Work required:
Give these lines as a numbered list, with blank lines left out. This covers all the records.

Target pointing data:
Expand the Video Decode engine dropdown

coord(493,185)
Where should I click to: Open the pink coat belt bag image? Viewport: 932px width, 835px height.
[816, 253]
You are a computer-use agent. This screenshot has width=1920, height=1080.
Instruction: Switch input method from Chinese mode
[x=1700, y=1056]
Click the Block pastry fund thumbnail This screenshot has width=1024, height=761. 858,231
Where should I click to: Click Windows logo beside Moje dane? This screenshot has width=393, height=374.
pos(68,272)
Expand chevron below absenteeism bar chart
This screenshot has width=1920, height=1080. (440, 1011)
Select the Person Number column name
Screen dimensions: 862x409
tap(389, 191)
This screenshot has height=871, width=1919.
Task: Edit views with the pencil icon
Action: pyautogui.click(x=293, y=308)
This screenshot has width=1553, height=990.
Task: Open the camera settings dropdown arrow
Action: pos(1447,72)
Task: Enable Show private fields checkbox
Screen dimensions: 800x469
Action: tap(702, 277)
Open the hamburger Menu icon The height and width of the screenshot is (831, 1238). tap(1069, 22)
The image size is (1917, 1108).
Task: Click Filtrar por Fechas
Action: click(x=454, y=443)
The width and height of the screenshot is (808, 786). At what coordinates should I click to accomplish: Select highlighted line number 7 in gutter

Correct answer:
1. Expand the Video Decode engine dropdown
2. coord(493,185)
3. Where should I click to: Open the pink coat belt bag image? Viewport: 932px width, 835px height.
4. [816, 253]
5. You are a computer-use agent. This screenshot has width=1920, height=1080.
6. Instruction: Switch input method from Chinese mode
7. [x=1700, y=1056]
8. Click the Block pastry fund thumbnail This screenshot has width=1024, height=761. 858,231
9. Where should I click to: Click Windows logo beside Moje dane? This screenshot has width=393, height=374.
10. pos(68,272)
11. Expand chevron below absenteeism bar chart
12. This screenshot has width=1920, height=1080. (440, 1011)
13. Select the Person Number column name
14. Screen dimensions: 862x409
15. tap(389, 191)
16. This screenshot has height=871, width=1919.
17. Task: Edit views with the pencil icon
18. Action: pyautogui.click(x=293, y=308)
19. This screenshot has width=1553, height=990.
20. Task: Open the camera settings dropdown arrow
21. Action: pos(1447,72)
22. Task: Enable Show private fields checkbox
23. Screen dimensions: 800x469
24. Action: tap(702, 277)
25. Open the hamburger Menu icon The height and width of the screenshot is (831, 1238). tap(1069, 22)
26. The image size is (1917, 1108).
27. Task: Click Filtrar por Fechas
28. Action: click(x=454, y=443)
29. The width and height of the screenshot is (808, 786). At what coordinates should I click to accomplish: Select highlighted line number 7 in gutter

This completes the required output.